= Big Blue Nation =

Fans of University of Kentucky sports

The Big Blue Nation is the fan base of University of Kentucky (UK) athletics programs, particularly the men's basketball team, the women's basketball team and the football team. The Big Blue Nation is a reference to both the signature color of UK athletics (blue) and the fact that when the Wildcats play at a neutral site and occasionally at an away game, the school's fans frequently make up a disproportionate majority of the crowd. For example, Pat Forde, a resident of Kentucky's largest city of Louisville and then a columnist with Yahoo Sports, remarked after the 2014–15 men's basketball team finished its regular season undefeated,The Southeastern Conference tournament is in nearby Nashville, and you can expect the seats to be 90 percent blue when the Cats play. Then they'll start the NCAA tournament in Louisville's home area, the Yum Center (sic), in a city where about 40 percent of the population roots for UK. The following weekend assuredly will be spent in Cleveland, a manageable drive from the Bluegrass State, and the Final Four is in Indianapolis, which is 114 miles up I-65 from the Ohio River that separates Kentucky and Indiana. You could put NCAA tourney sites in Kabul, Marrakesh and Reykjavík, and Kentucky would have the most fans in the gym. But when you make the commute this easy, the Big Blue occupation will be overwhelming. Fans sometimes range beyond the borders of their nation, with anecdotal evidence suggesting the Wildcats men's basketball team once even drew a sizable horde of blue-clad supporters at an exhibition game in Japan.
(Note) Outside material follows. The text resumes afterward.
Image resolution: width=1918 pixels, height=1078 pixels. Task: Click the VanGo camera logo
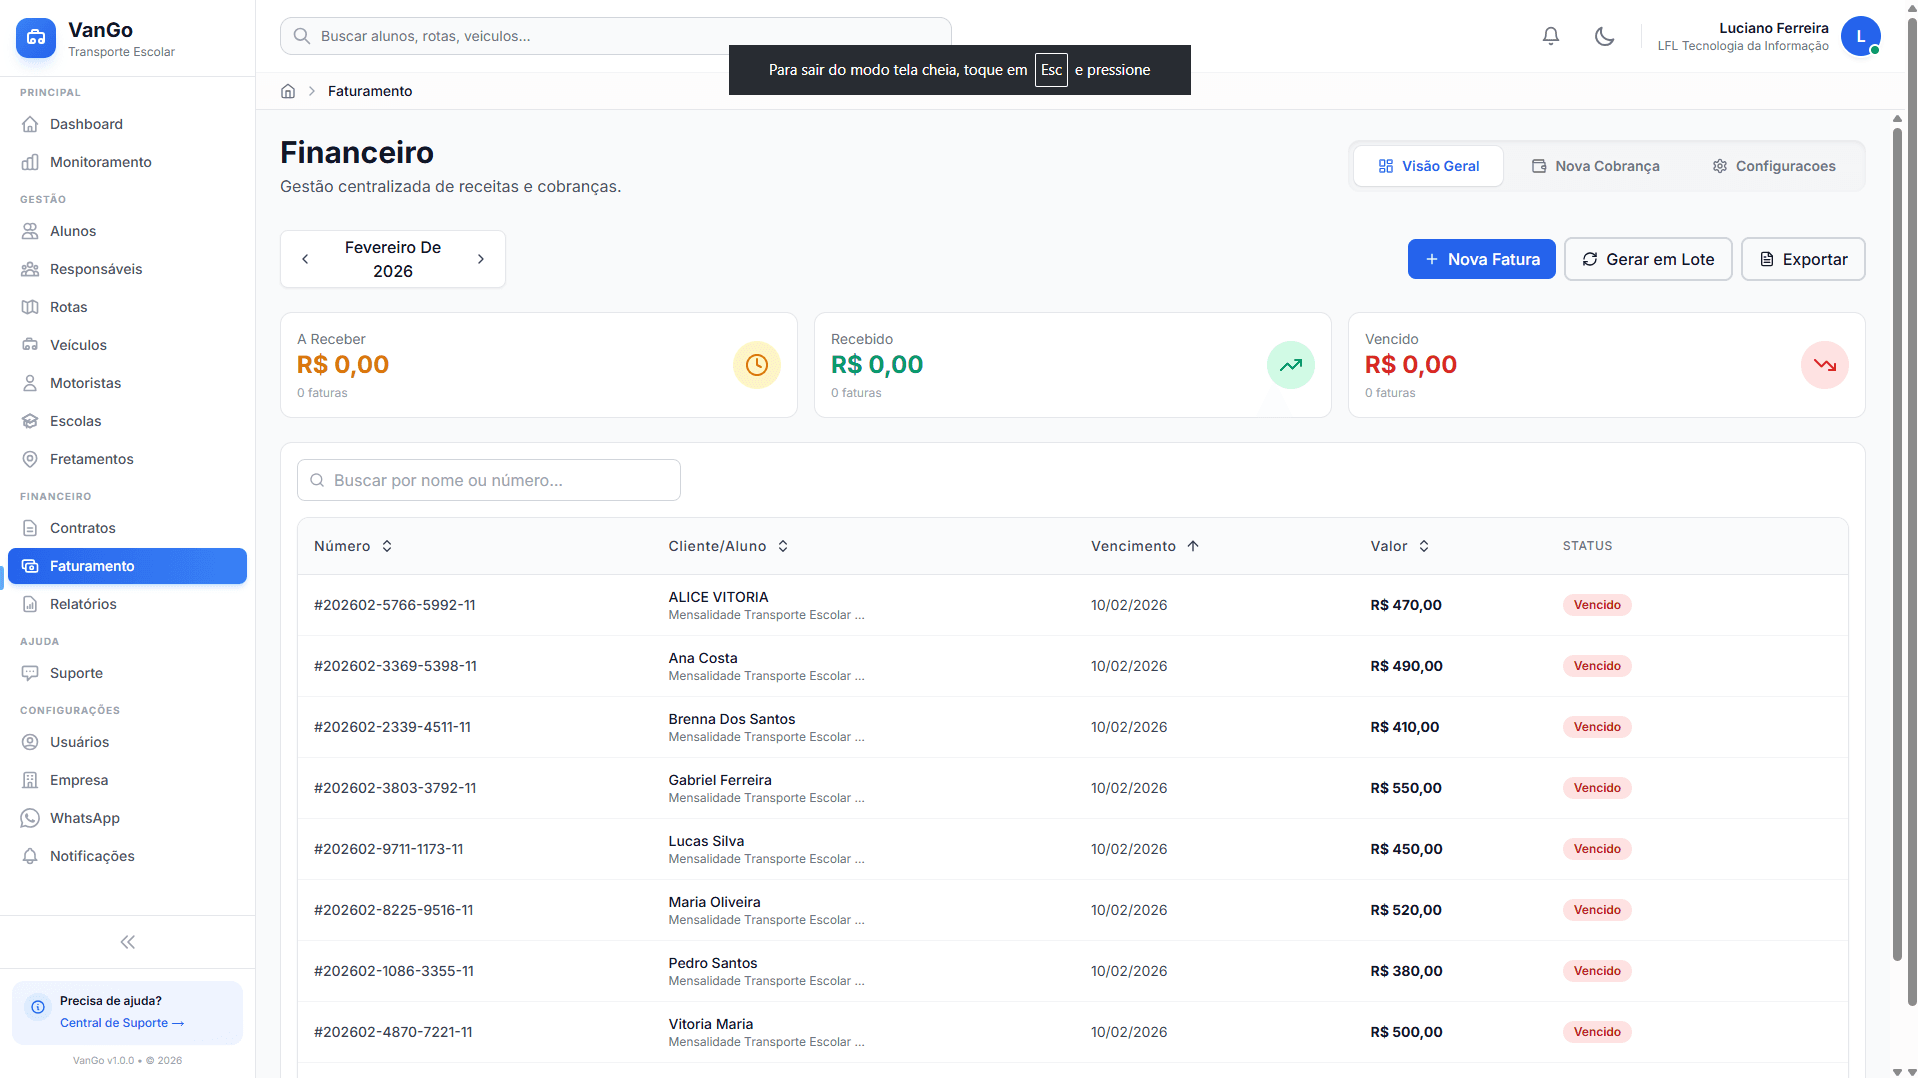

In The Winning Tradition: A History of Kentucky Wildcat Basketball, Bert Nelli wrote that many rival coaches consider Wildcat fans to be among the most knowledgeable in the country. Former Wildcat Jack "Goose" Givens, who later played for the NBA's Atlanta Hawks, has said that UK fans are generally more interested and informed than the typical NBA fan.

'Citizens' of the Big Blue Nation often go to extremes in showing their support. It is not uncommon to see fans with everything from blue wigs to bodies covered in blue paint. While known for being fiercely loyal, these fans are at times impatient and highly critical of their teams. Former coach Tubby Smith drew the ire of his fan base because of a perceived decline in the quality of both recruiting and on-court play.

On July 2, 2015, Sports Dating Inc., a company based in UK's home city of Lexington, launched BBNMeetup.com, an online dating site devoted to UK fans, with users allowed to create profiles before the site went fully live on July 15. The site will offer most features of mainstream dating sites, with an additional metric of "fandom" (i.e., level of enthusiasm for the Wildcats). As of 2025, that site is no longer active. The site's Twitter feed alleged that the user demand for the site was high enough to cause a server crash, although ESPN.com writer Eamonn Brennan dismissed that claim as "clever marketing".

==Records==
The UK men's basketball team was first in the nation in home court attendance from 1978 to 1984 and again from 1996 to 2004. In the intervening period from 1985 to 1995, they were led only by Syracuse University. After again finishing number 2 to Syracuse in 2005, the Wildcats reclaimed the top spot in 2006 and have led every year since (up to 2011).

When the Wildcats also played Michigan State University in 'The Basketbowl' at Detroit's Ford Field on December 13, 2003, the game set the all-time attendance record for a men's college basketball game at 78,129. The game was also a 79–74 victory for the Wildcats.